=== OPDRACHT ===
Schrijf de tekst over het herstel van diersoorten in Nederland verder, te beginnen na de laatste zin.

------ GEGEVEN TEKST ------

Diersoorten in Nederland laten na decennia van achteruitgang weer een voorzichtig herstel zien. Dat staat in het eerste Living Planet Report – Natuur in Nederland van het Wereld Natuur Fonds (WNF).
Het rapport (pdf) schetst het meest uitgebreide beeld van trends in dierpopulaties in Nederland tot nu toe. Daarmee vormt het een goede graadmeter voor de staat van de natuur. De studie is uitgevoerd samen met de duizenden vrijwilligers van soortenorganisaties Anemoon, EIS, Ravon, Sovon, de Vlinderstichting en de Zoogdiervereniging en met Naturalis Biodiversity Center. Centraal Bureau voor de Statistiek (CBS) heeft de berekeningen uitgevoerd en de resultaten zijn opgenomen in het Compendium voor de Leefomgeving, de officiële website met feiten en cijfers over natuur en milieu in Nederland.

------ AANGELEVERD MATERIAAL ------

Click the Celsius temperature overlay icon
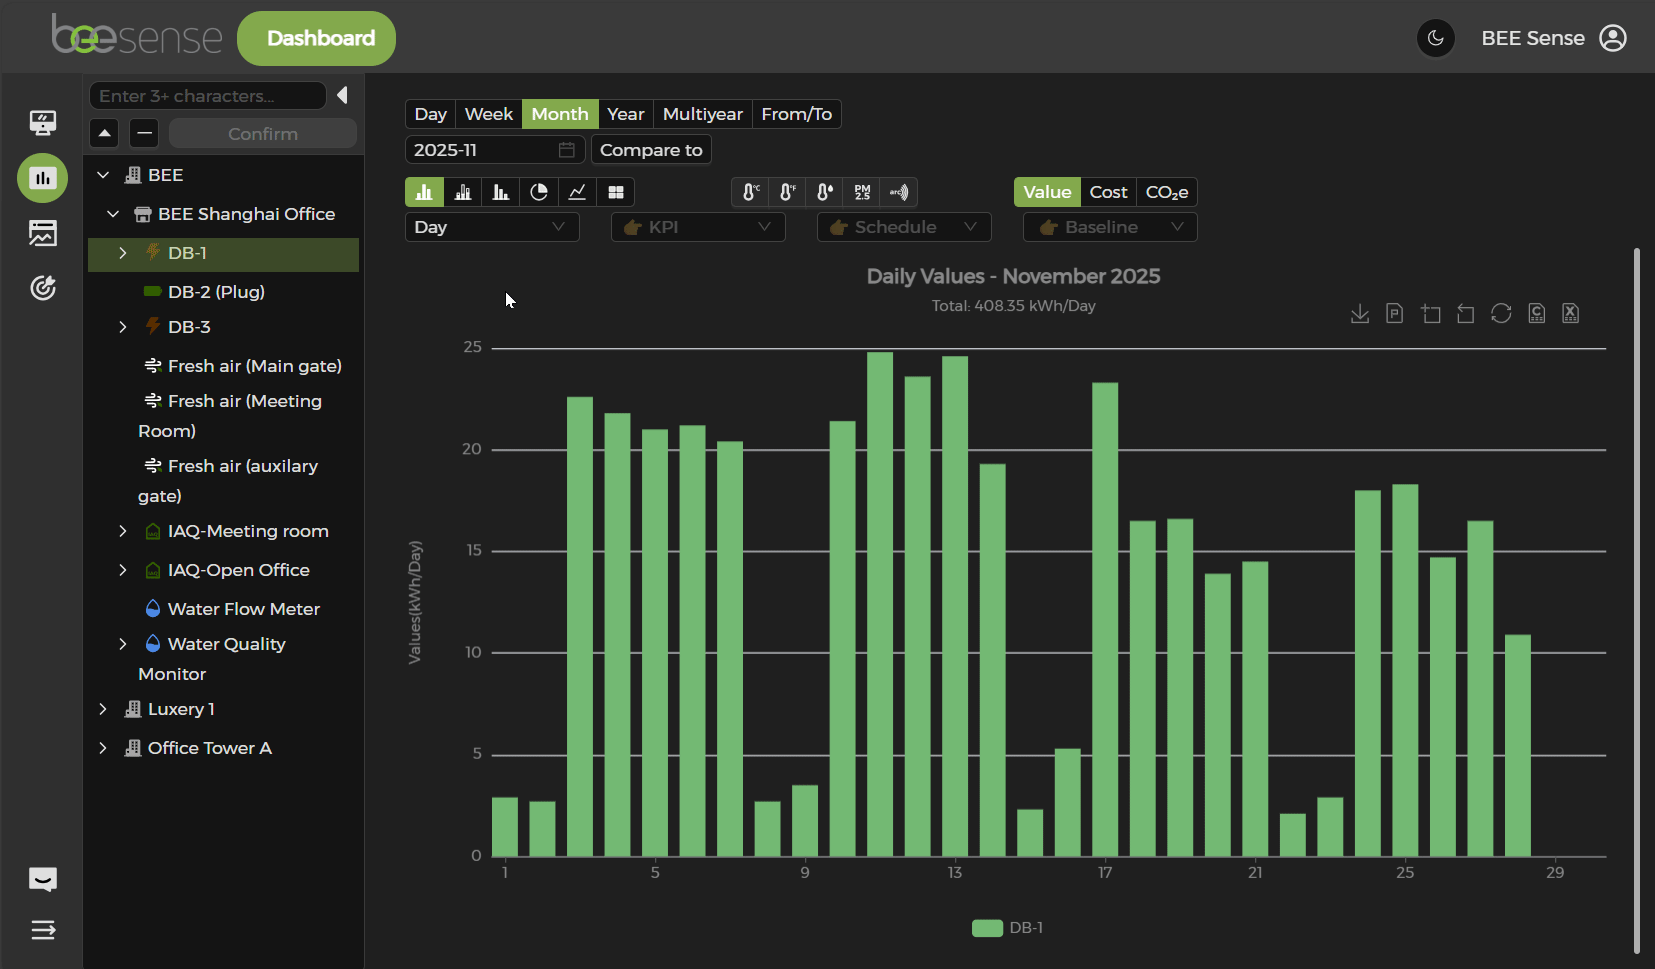This screenshot has height=969, width=1655. point(750,192)
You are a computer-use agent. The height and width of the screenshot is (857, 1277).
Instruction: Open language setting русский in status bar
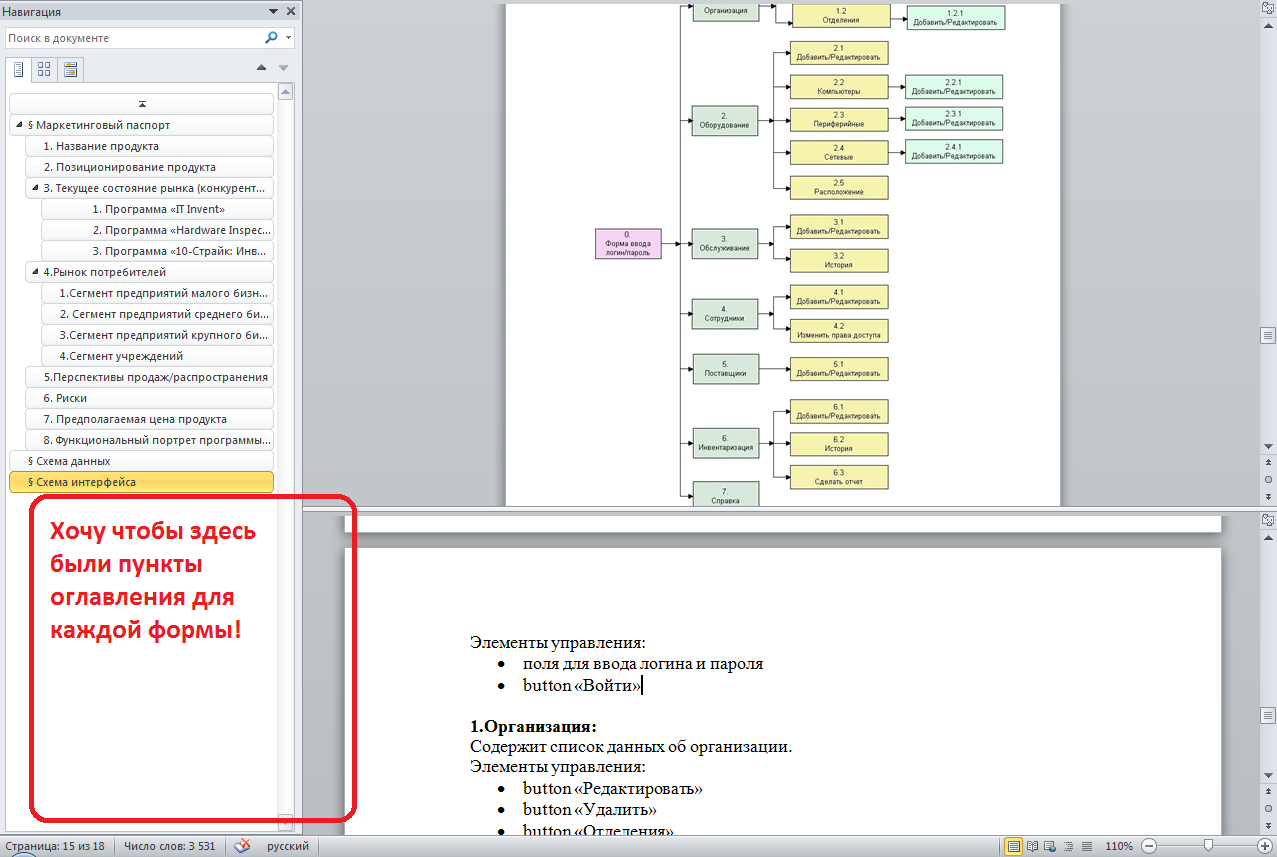point(287,846)
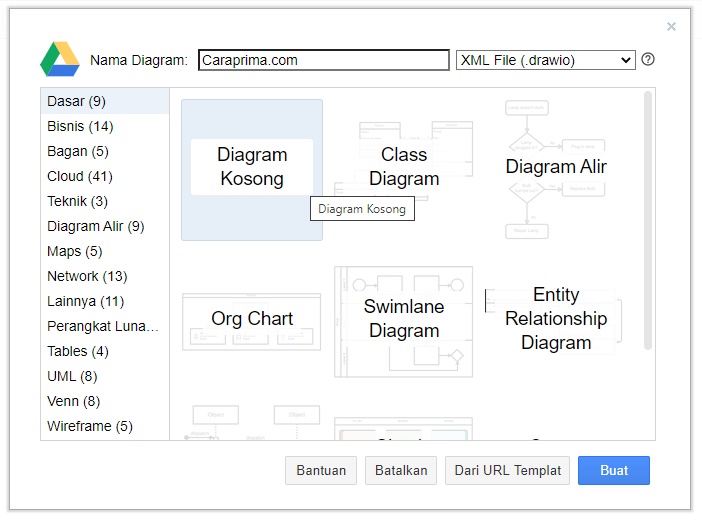
Task: Open the XML File (.drawio) format dropdown
Action: [x=545, y=60]
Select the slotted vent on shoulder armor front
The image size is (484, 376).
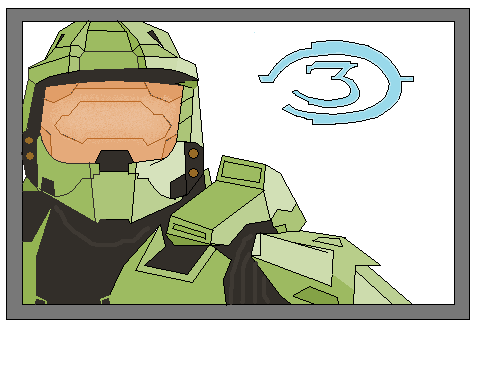(189, 231)
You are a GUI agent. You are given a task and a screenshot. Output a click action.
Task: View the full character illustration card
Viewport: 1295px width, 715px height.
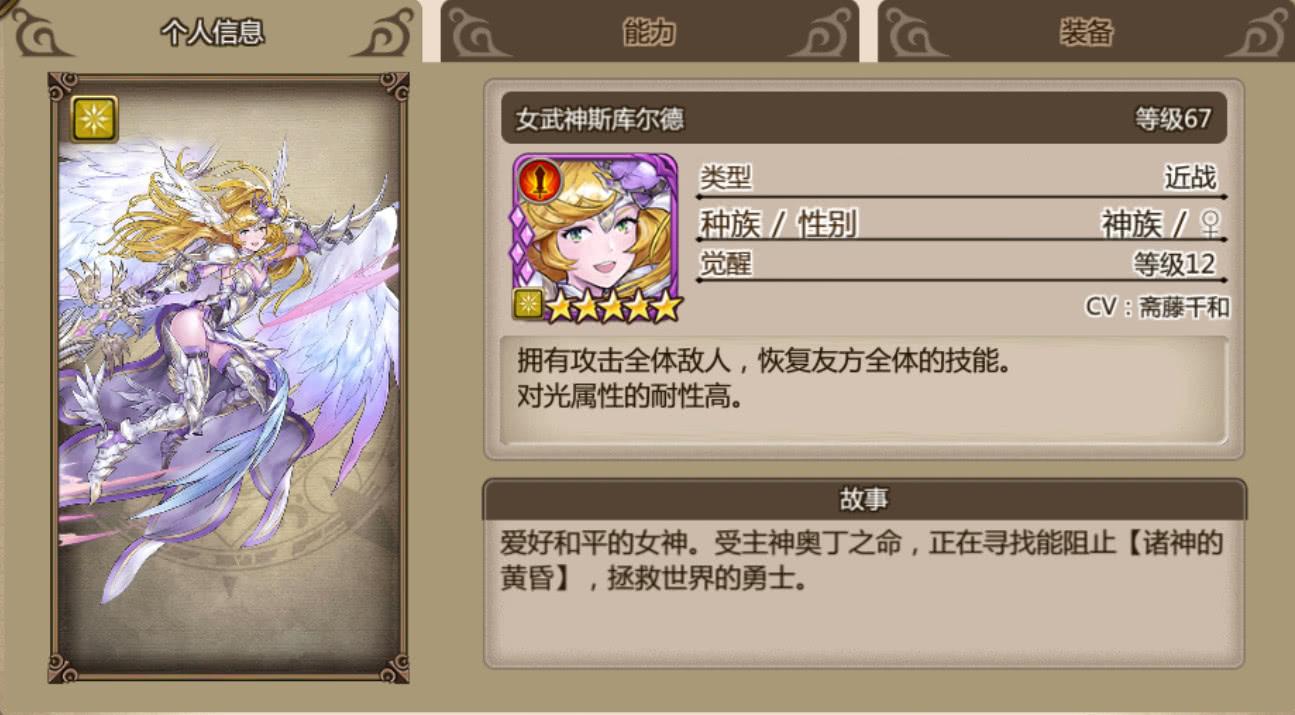229,377
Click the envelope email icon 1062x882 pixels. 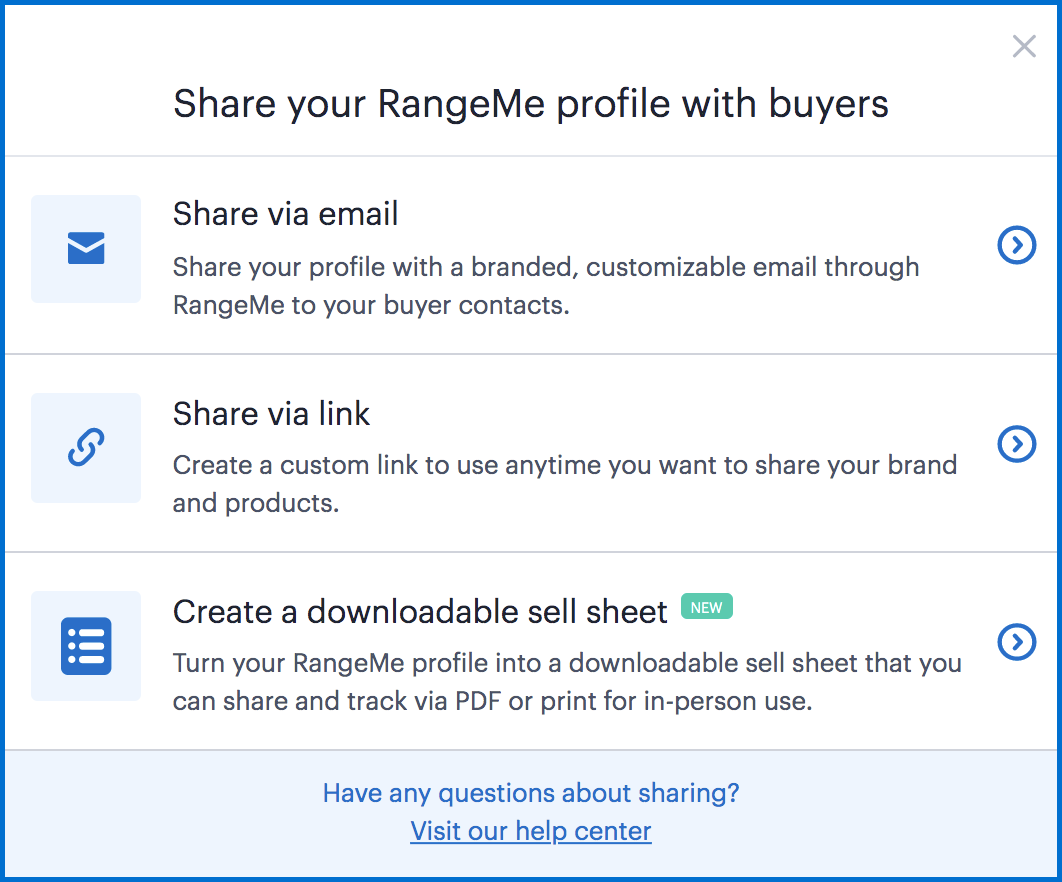click(x=86, y=248)
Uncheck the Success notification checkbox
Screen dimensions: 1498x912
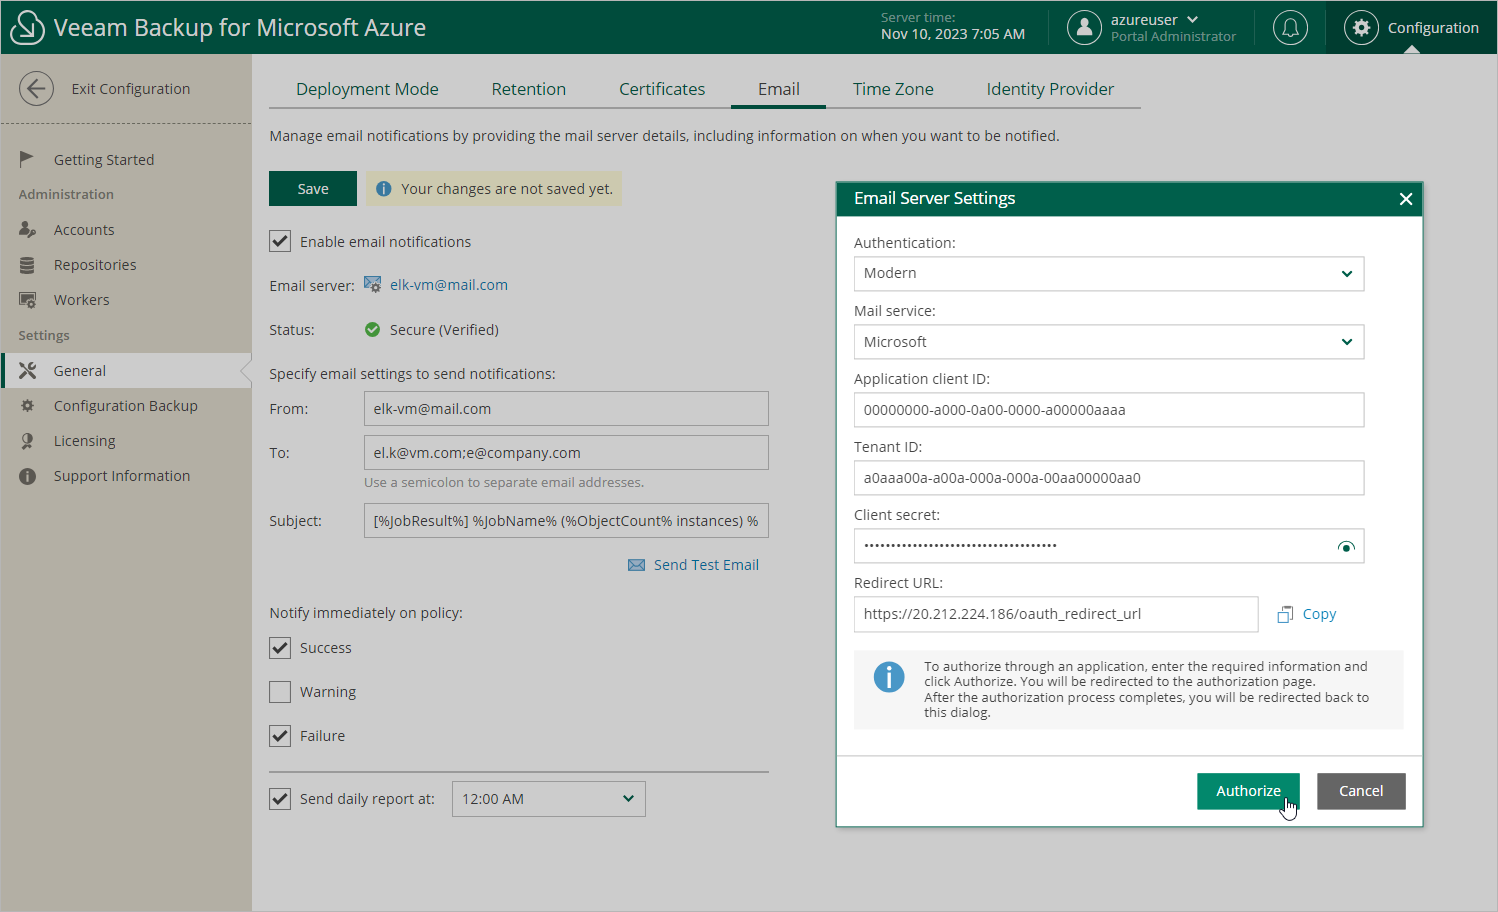pyautogui.click(x=280, y=648)
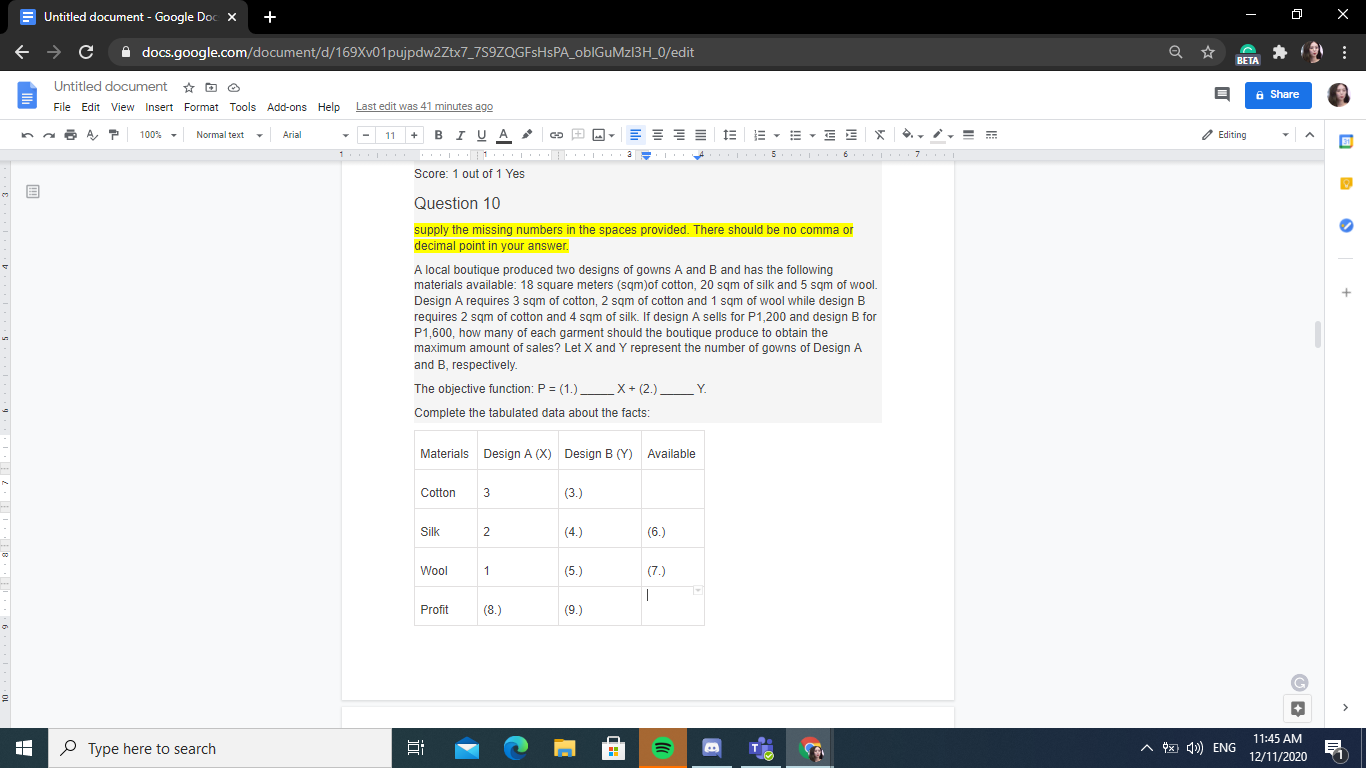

------

=== SCHRIFTELIJK ANTWOORD ===
Hoopgevend
Het opvallende natuurherstel is hoopgevend, maar gering en kwetsbaar. Zo komt de gemiddelde toename van dieren in Nederland grotendeels voor rekening van de sterke opleving in rivieren en drassige gebieden. Soorten als libellen, moerasvogels en de otter profiteren van schoner water en natuurherstel. Op land blijft de situatie daarentegen zorgelijk. Dat is vooral te wijten aan de intensieve landbouw. In agrarische gebieden lijden dieren onder zware bemesting, pesticidengebruik en het droogmalen en maaien van weilanden. Bekende slachtoffers zijn weidevogels, zoals de grutto, de tureluur en de scholekster. Ook andere boerenlandvogels, zoals de veldleeuwerik, gaan hard achteruit.
Verder groeien duinen en heidevelden dicht met gras en struiken door stikstofuitstoot van de intensieve veehouderij. Vogels, vlinders en reptielen die open gebied nodig hebben zijn daarvan de dupe. Daarnaast zijn hun leefgebieden vaak te klein en te versnipperd. In de bossen blijven aantallen dieren gemiddeld gelijk. In zee gaat het pas de laatste jaren iets beter. Dat komt onder meer door Europese visquota, waardoor commerciële vissoorten als schol en haring zijn toegenomen.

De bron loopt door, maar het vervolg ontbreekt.